(Job): Count the lines of the records below that contain the string "cell", and reply with that number only.

(Exercise inputs):
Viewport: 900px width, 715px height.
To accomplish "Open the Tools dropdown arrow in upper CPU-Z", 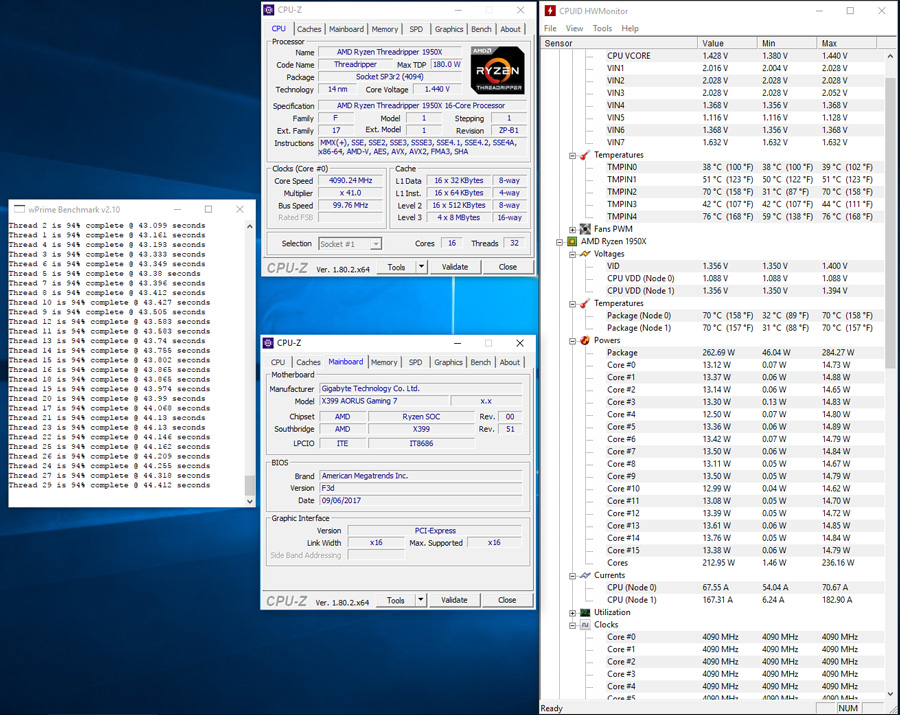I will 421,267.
* * *
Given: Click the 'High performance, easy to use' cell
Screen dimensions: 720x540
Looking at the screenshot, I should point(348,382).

(Exercise result): 1